“Programming is difficult business,” says Douglas Crockford in the opening chapter. “It should never be undertaken in ignorance.” It dawns on me as I read on, I have been struggling with JavaScript for years in ignorance.
JavaScript is not like other languages, it requires a different programming paradigm. I knew of JavaScript’s prototypal and functional nature, but I hadn’t ever grasped the power of lexical scoping, closure and object literals covered here.
Another common struggle with JavaScript is its faults. “Quality was not a motivating concern in the design, implementation, or standardisation of JavaScript,” says Crockford. “That puts a greater burden on the users of the language to resist the language’s weaknesses.”
This book describes a subset of JavaScript that we can use safely and that keeps its elegance, flexibility and highly expressive power.
And there is more: A brief reference to standard JavaScript methods, a chapter on Style that makes the case for well written code, a detailed examination of Regular Expressions that made my head hurt, diagrammatic documentation of JavaScript grammar and syntax, and invaluable references to JSLint (a code quality tool) and JSON (the data interchange format).
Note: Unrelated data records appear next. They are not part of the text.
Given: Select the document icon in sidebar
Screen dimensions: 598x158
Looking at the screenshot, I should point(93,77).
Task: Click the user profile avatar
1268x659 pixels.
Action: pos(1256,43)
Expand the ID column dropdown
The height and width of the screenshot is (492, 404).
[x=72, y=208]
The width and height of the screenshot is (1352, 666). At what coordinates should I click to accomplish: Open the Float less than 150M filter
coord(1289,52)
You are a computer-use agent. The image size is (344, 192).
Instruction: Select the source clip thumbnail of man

All of this in 176 pages. I became a fan of Douglas Crockford’s work after watching his excellent “ Crockford on JavaScript” lecture series online. Five lectures changed the way I think about JavaScript. I was delighted to receive a free copy of JavaScript: The Good Parts as part of the O’Reilly Blogger Review Program and to have the opportunity to explore this topic further and put my thoughts together.